Alala
divinité mineure de la mythologie grecque, personnification du cri de guerre
From Wikipedia, the free encyclopedia
Dans la mythologie grecque, Alala (en grec ancien Ἀλαλά / Alalá) est une déesse mineure allégorique, personnifiant le cri de guerre.
| Alala | |
| Déesse mineure de la mythologie grecque | |
|---|---|
| Caractéristiques | |
| Nom grec ancien | Ἀλαλά / Alalá |
| Fonction principale | Allégorie du cri de guerre |
| Lieu d'origine | Grèce antique |
| Période d'origine | Antiquité grecque |
| Groupe divin | Divinités guerrières |
| Famille | |
| Père | Polémos |
| modifier |
|
Étymologie

Le nom d'Alala vient du grec ancien, de l'onomatopée ἀλαλή / alalḗ (en dorien ἀλαλά / alalá), qui désigne le cri de guerre, en particulier celui poussé au début du combat[1],[2].
Mythe
Usage en tant que cri de guerre
À l'époque classique, notamment durant la guerre du Péloponnèse, les hoplites Athéniens crient « Ἀλαλά » au moment de se lancer dans la bataille[4]. D'après Hésiode, ce cri a une connotation politique pour les Athéniens, car il ressemble au hululement de la chouette, symbole de la déesse Athéna, protectrice de la cité[4].
Postérité
À la fin de la Première Guerre mondiale, Gabriele D'Annunzio promeut l'utilisation du cri de guerre « Eia!

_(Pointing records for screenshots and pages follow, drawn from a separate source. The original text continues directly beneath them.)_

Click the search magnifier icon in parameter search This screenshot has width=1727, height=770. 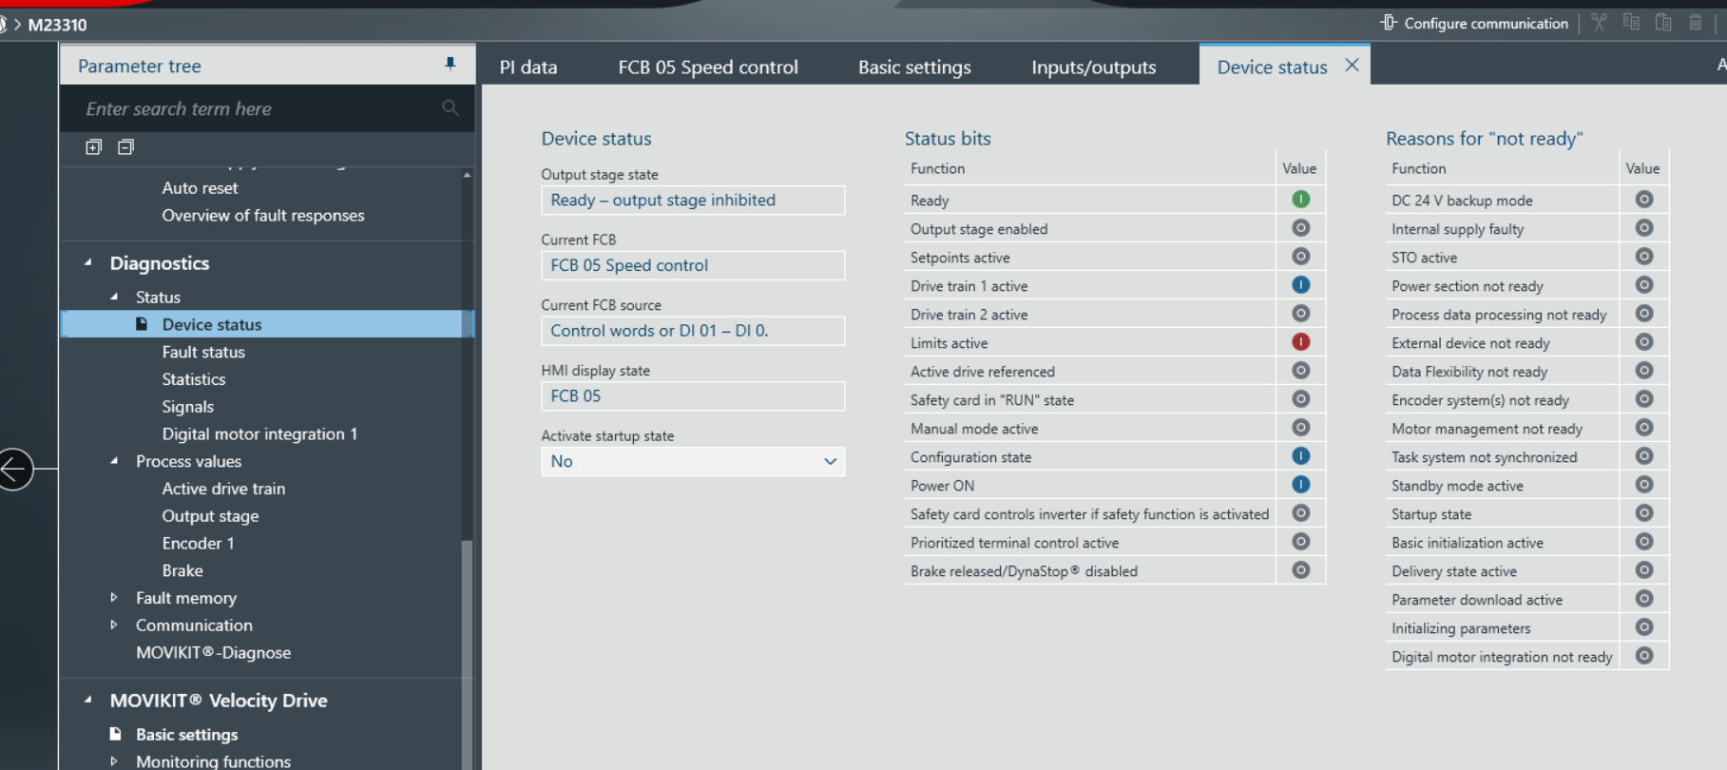click(451, 108)
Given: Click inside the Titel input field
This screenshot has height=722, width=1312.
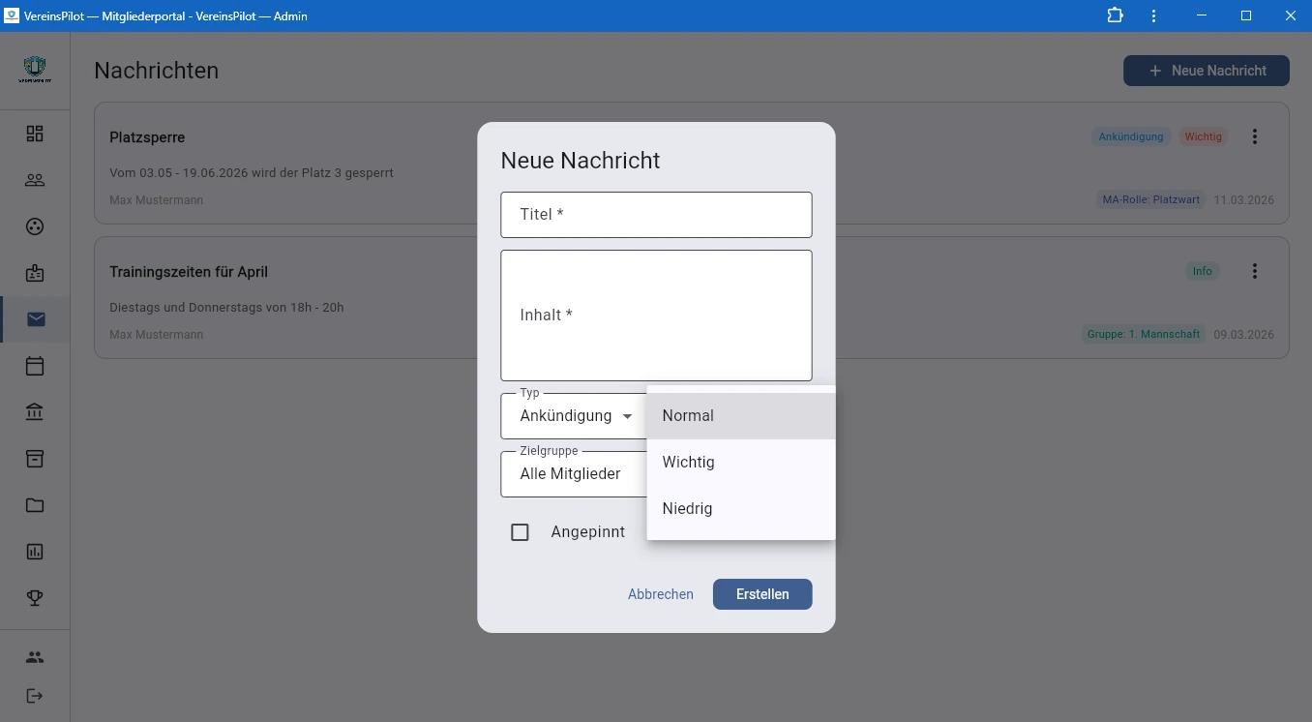Looking at the screenshot, I should [x=656, y=214].
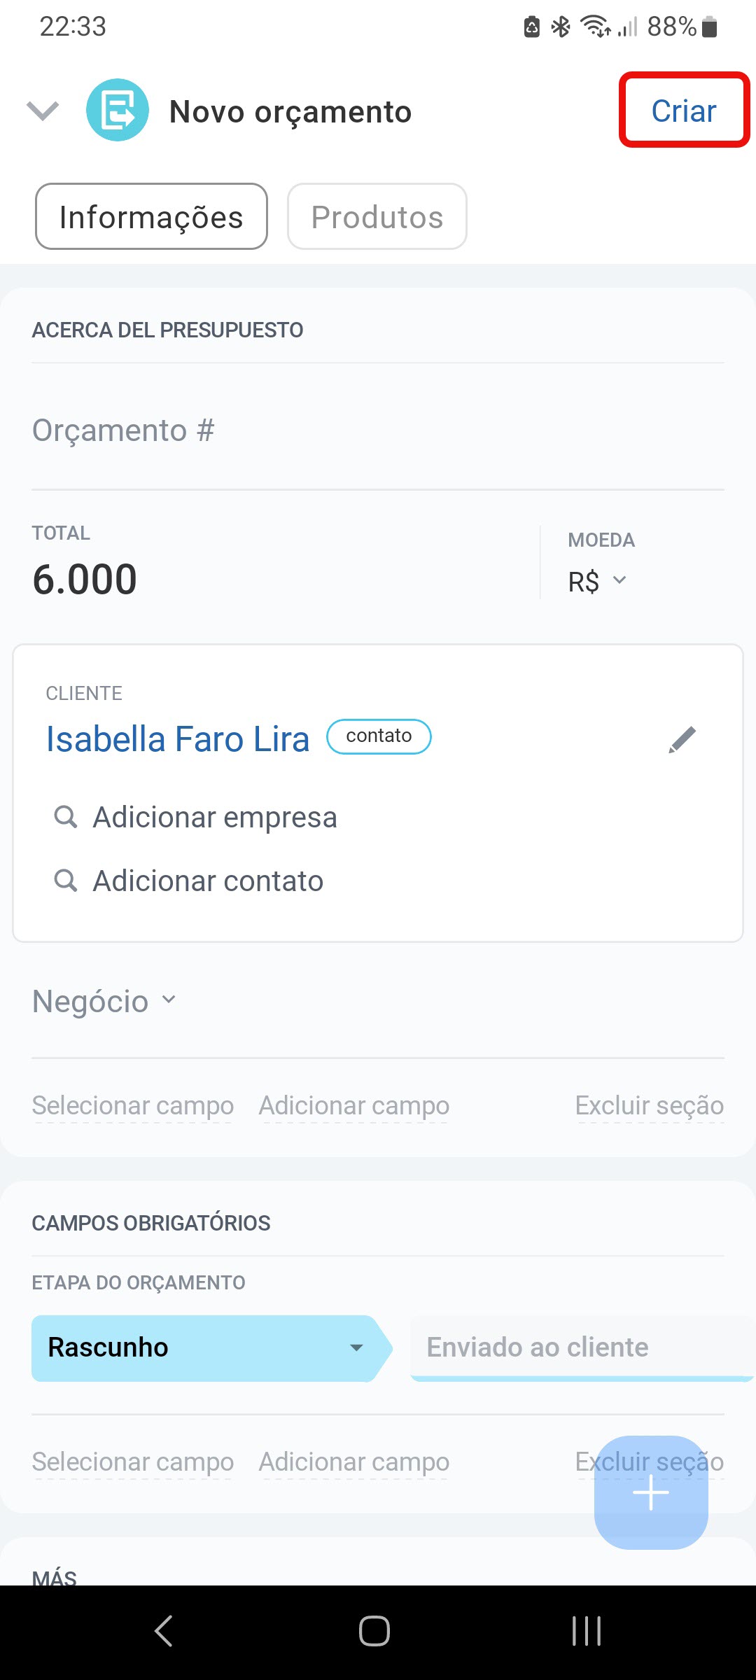Open client Isabella Faro Lira link

[178, 739]
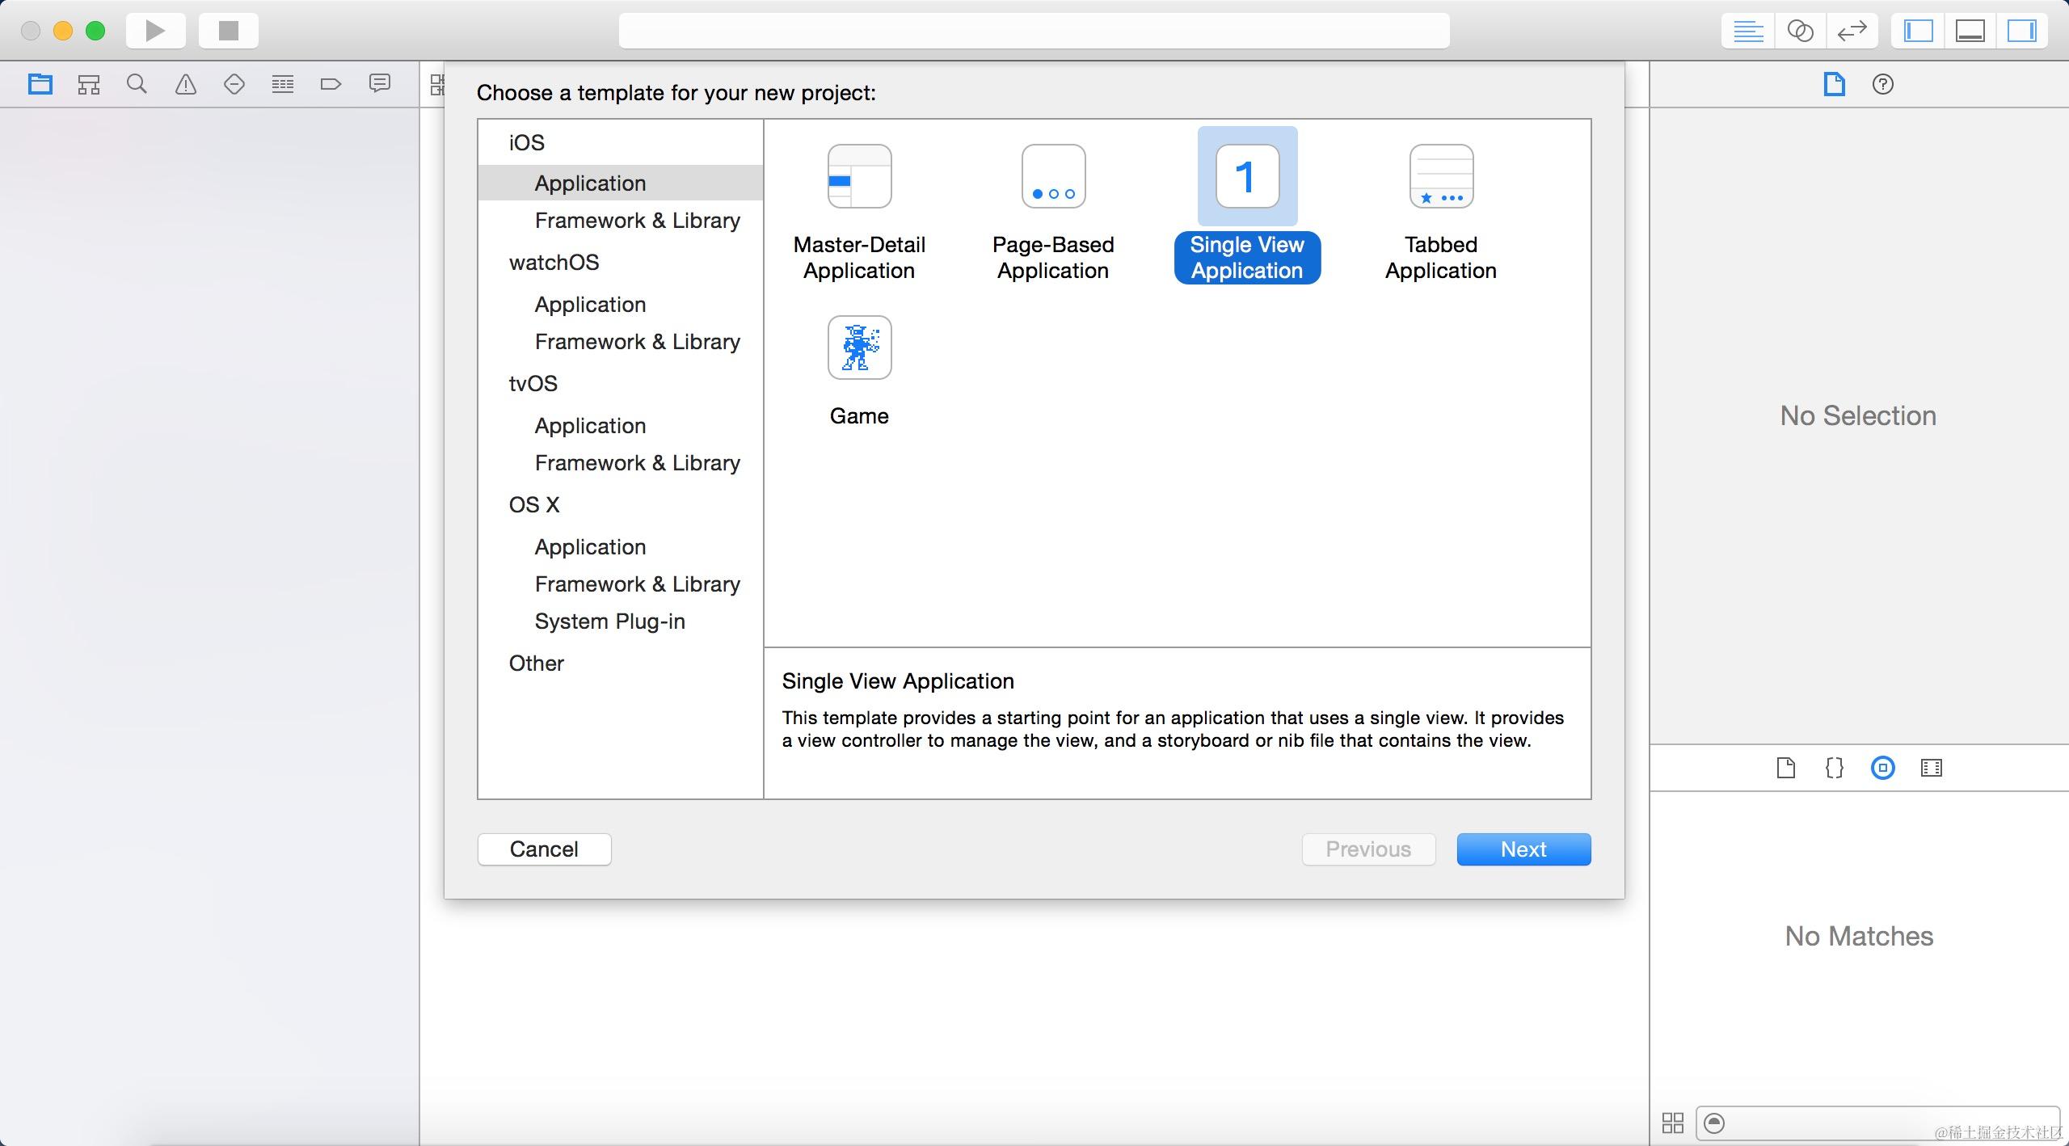Click the Run play button
The image size is (2069, 1146).
point(155,31)
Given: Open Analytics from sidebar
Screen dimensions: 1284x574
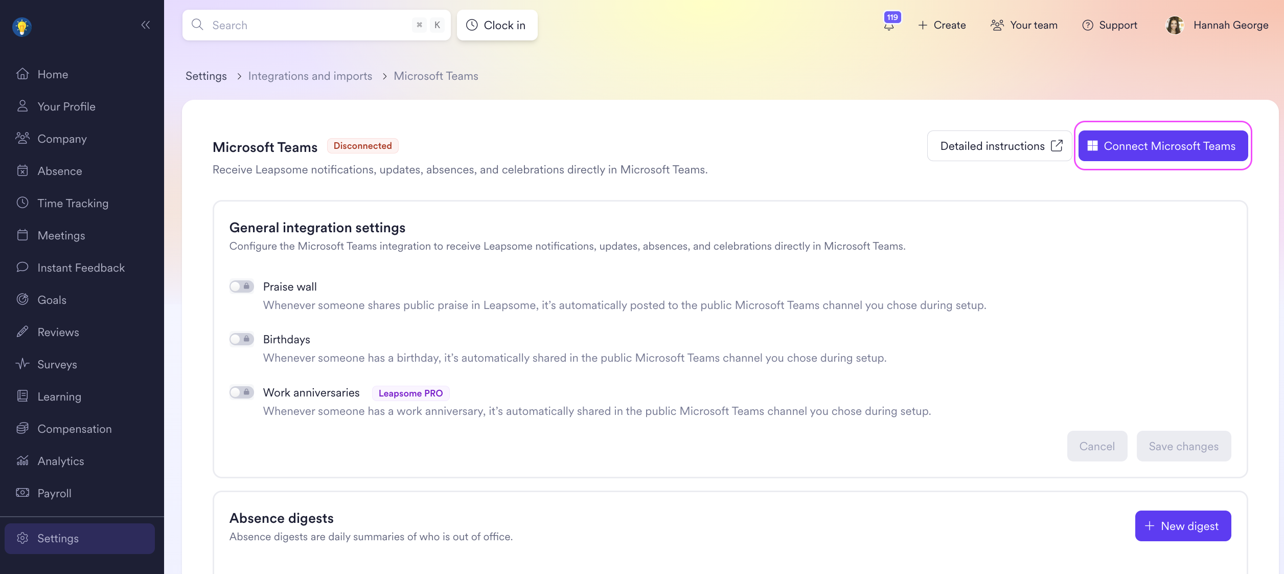Looking at the screenshot, I should click(x=60, y=461).
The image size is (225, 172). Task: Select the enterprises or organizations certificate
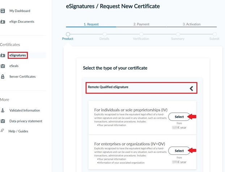[x=179, y=151]
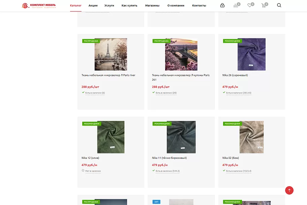Click the red scroll-to-top arrow button
Screen dimensions: 307x205
[x=289, y=190]
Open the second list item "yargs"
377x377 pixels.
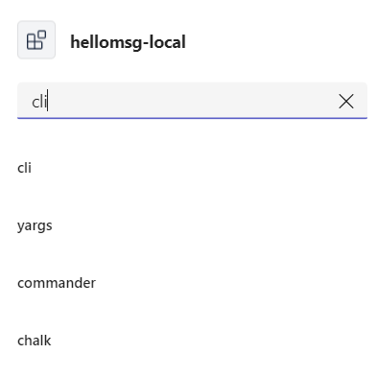click(35, 225)
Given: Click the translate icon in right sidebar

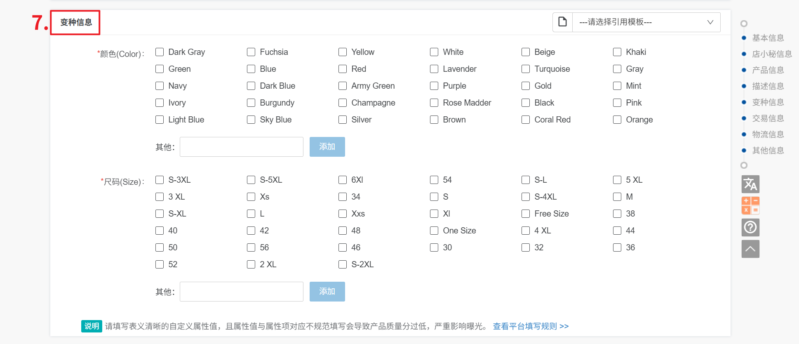Looking at the screenshot, I should tap(750, 184).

Eia! Eia! Alalà! » (ou « Eja! Eja! Eja! Alalà! »), en substitution de l'expression « Hip hip hip hourra »[5],[6] : l'expression anglaise est remplacée par une autre, d'origine grecque et italienne, plus nationale[5]. Il est repris par ses partisans, et rapidement par le mouvement fasciste[5],[6], par exemple dans leur hymne officiel Giovinezza[réf. souhaitée].